Rewrite the lines from the one containing "Given: Open the" through the end of the listing as a numbered list, skipping blank lines and leaving out the pictures.

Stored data
--------------------------------------------------
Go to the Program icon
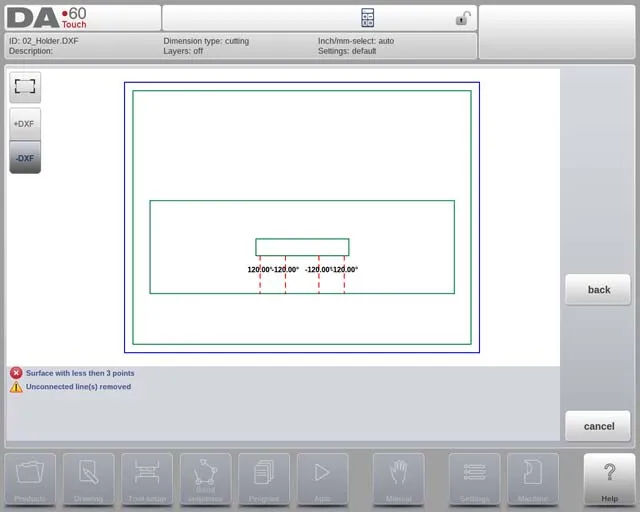 (x=264, y=479)
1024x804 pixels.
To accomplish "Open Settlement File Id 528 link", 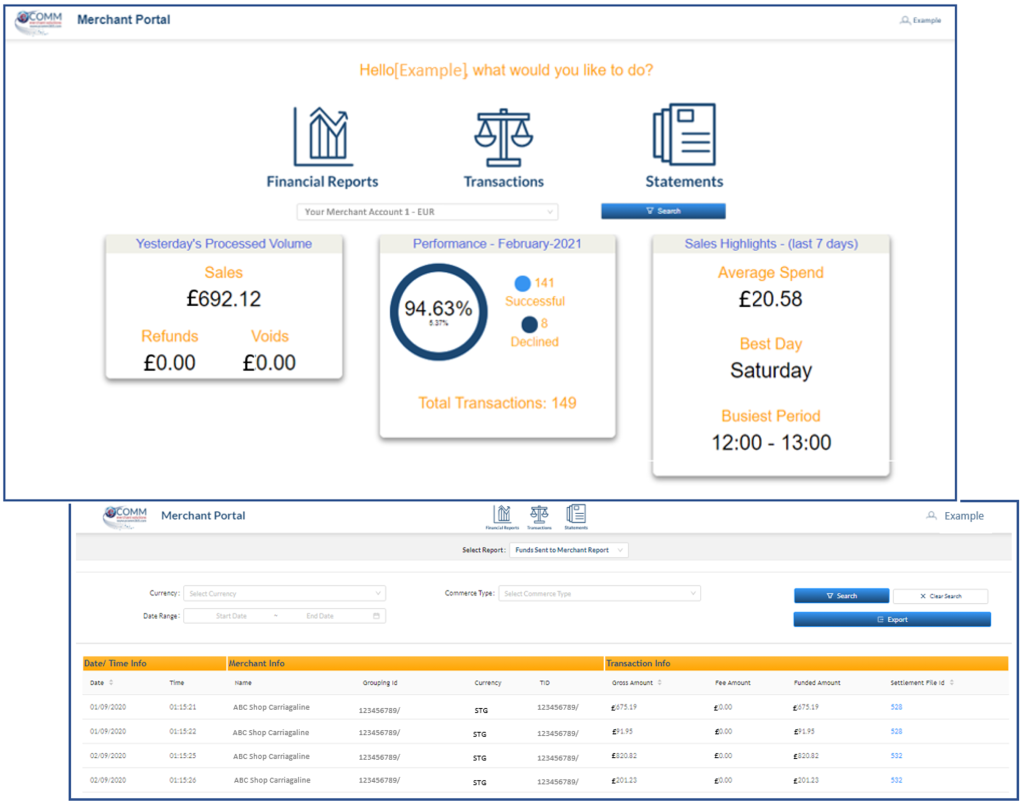I will pos(895,708).
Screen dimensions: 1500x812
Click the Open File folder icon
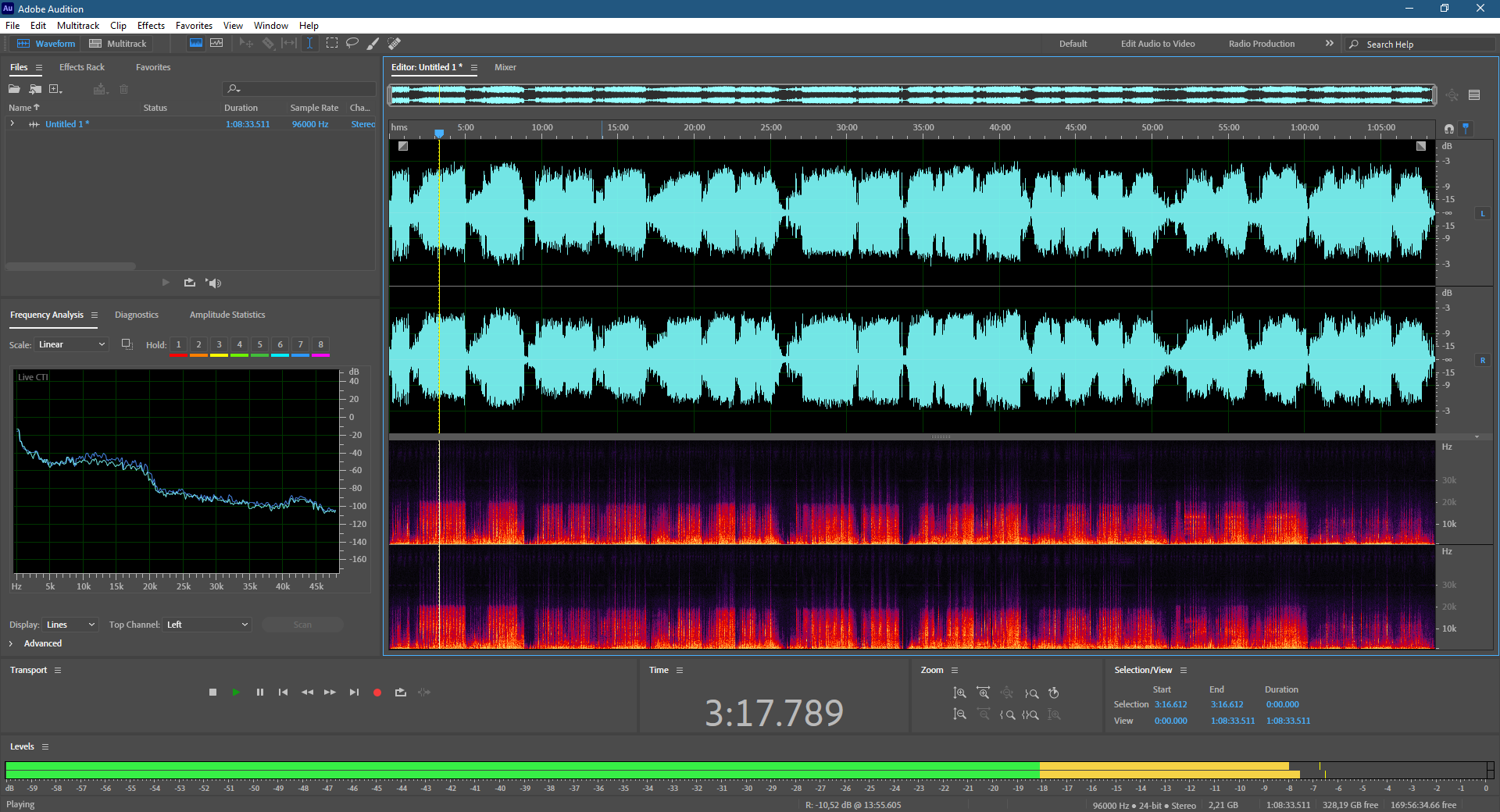pyautogui.click(x=15, y=89)
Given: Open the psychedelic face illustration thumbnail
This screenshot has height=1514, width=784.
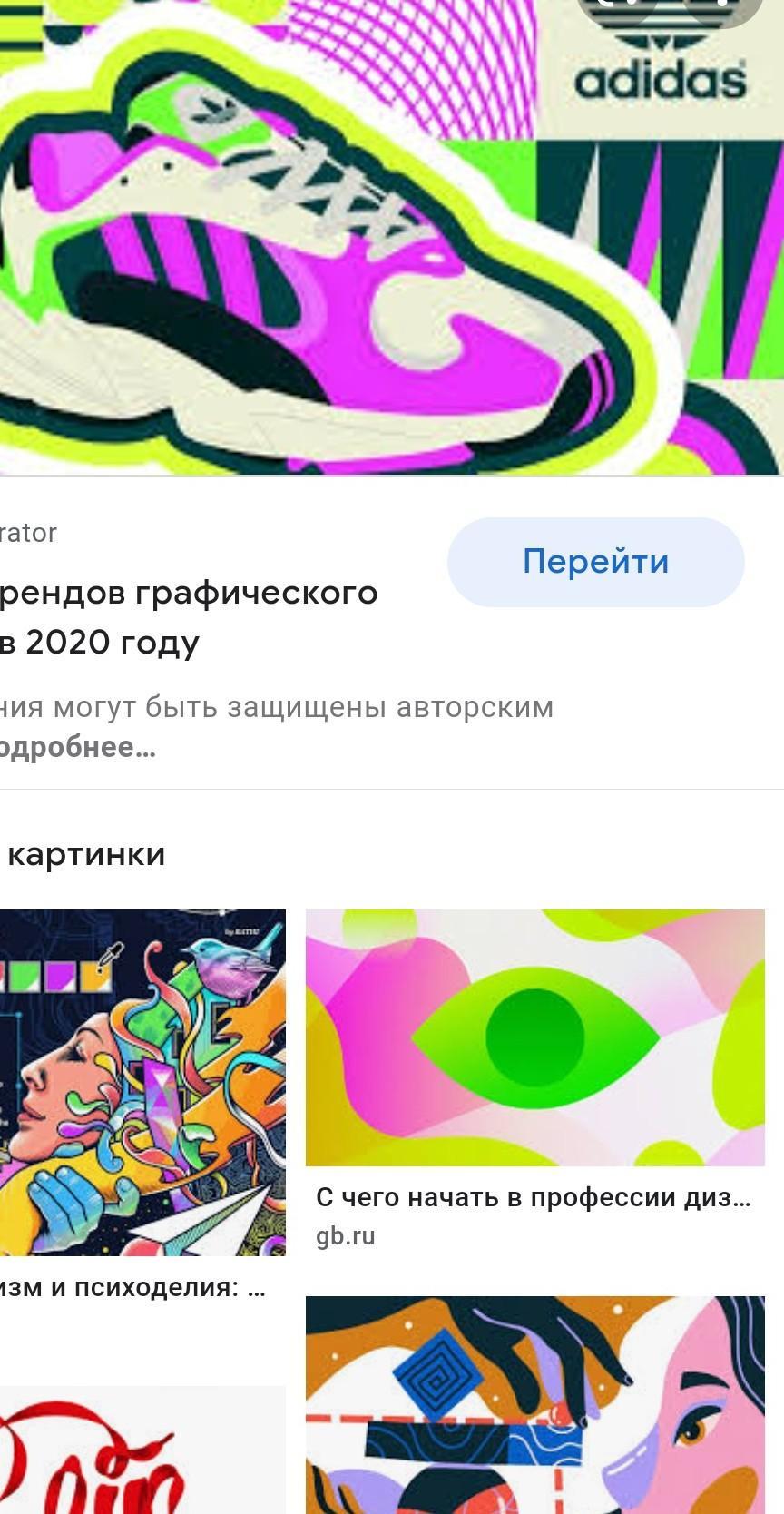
--------------------------------------------------
*Full response*
1. Given: Open the psychedelic face illustration thumbnail
2. This screenshot has height=1514, width=784.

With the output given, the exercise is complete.